-- About this exercise --
Return each line of the records below that contains the word "scrollbar".

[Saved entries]
'''

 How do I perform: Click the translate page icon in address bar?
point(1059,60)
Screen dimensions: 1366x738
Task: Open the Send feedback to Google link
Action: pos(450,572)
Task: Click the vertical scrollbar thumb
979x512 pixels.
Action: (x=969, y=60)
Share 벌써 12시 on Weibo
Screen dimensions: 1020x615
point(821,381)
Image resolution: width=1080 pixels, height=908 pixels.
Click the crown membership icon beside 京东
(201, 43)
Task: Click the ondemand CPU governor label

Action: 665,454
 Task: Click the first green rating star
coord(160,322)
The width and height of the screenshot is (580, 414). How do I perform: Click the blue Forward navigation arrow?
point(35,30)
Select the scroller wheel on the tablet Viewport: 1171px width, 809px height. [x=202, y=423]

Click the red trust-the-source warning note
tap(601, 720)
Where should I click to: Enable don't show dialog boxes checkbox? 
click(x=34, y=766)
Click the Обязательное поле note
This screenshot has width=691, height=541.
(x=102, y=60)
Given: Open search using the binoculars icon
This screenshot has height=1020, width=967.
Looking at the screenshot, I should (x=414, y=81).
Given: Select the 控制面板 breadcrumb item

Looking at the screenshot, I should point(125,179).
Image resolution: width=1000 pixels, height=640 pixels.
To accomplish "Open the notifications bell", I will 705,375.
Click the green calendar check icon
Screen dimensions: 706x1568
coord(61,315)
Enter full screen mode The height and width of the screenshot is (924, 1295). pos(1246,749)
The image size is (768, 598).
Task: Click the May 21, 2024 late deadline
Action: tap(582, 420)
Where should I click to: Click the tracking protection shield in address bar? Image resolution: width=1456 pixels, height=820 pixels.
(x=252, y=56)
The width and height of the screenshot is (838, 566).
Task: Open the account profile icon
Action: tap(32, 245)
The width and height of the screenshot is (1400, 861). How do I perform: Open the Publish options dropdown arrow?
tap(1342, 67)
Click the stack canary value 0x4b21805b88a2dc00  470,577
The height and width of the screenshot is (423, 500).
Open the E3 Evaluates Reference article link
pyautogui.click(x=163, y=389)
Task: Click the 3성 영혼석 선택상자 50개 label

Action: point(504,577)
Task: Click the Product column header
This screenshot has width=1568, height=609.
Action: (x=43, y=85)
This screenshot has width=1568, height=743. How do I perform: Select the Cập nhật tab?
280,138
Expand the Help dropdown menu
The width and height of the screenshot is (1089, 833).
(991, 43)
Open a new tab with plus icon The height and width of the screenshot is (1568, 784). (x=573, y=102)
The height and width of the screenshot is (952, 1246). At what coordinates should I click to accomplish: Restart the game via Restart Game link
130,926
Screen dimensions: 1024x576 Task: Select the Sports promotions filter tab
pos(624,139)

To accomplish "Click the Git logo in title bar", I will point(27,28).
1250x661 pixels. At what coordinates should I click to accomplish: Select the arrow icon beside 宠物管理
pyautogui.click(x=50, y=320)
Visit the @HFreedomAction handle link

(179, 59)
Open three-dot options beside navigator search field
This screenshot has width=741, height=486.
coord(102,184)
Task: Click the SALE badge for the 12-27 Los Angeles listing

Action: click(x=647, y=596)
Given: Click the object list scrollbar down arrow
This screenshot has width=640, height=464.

'''

-- Answer section --
Task: Click the vertical scrollbar thumb
Given: Click the object list scrollbar down arrow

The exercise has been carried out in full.